SAS/Descriptive Statistics

< SAS

List and describe your data

edit

Describe your data :

The proc contents returns the list and the type of all variables in the datasets.

 proc contents data= lib.data ;
 title "Describe the content of a database";
 run;

List your data in the output :

The proc print prints the data in the output window. The firstobs option gives the first line to be printed and the obs option the number of lines to print.

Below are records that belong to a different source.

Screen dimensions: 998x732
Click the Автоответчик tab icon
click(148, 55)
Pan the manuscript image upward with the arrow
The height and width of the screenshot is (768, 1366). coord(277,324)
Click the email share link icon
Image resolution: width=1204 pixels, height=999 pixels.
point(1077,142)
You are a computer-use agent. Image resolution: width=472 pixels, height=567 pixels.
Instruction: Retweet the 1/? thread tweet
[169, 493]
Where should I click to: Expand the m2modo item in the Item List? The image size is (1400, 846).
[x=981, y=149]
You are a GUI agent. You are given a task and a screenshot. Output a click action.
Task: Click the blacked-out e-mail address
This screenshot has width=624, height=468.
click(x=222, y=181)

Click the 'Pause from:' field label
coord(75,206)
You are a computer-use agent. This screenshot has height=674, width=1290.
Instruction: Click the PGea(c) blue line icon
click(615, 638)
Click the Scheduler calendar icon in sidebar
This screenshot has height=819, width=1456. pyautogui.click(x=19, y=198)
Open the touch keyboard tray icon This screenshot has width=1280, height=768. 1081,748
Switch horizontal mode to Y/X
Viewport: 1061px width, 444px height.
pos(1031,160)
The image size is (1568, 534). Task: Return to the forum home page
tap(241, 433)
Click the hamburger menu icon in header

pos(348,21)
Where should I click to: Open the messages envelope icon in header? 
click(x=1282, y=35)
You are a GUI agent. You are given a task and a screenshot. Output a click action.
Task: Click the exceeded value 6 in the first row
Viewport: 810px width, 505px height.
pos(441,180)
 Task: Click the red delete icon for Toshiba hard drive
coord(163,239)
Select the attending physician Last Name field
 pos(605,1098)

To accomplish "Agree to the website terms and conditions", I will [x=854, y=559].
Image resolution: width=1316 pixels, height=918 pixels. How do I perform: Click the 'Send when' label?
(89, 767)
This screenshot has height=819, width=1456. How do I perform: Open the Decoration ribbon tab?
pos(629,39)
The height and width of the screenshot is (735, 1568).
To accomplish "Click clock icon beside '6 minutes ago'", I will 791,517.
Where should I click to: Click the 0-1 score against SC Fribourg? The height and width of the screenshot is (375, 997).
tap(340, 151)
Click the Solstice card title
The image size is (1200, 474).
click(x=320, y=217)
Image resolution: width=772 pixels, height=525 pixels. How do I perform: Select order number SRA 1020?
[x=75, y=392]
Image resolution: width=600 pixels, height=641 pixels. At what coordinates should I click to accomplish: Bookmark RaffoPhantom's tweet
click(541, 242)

 proc print data= lib.data (firstobs=30 obs=40);
 title "Partial Listing";
 run;

Discrete Variables

edit
 proc freq data=lib_name.data_name;
 tables x1 x2 ;
 title "frequence table";
 run;
  • weight specify weights
 proc freq data=lib_name.data_name;
 weight extri;
 tables x1 / out=temp4 outexpect;
 run;

Contingency Tables

edit
 proc freq data=lib_name.data_name;
 tables x1*x2 ;
 title "contingency table";
 run;

Continuous Variables

edit

proc means presents descriptive statistics for each variable listed in the var statement or for each numeric variable in the data set if there is no var statement. Here are some of the keywords that can be used to tell SAS which statistics you wish to see.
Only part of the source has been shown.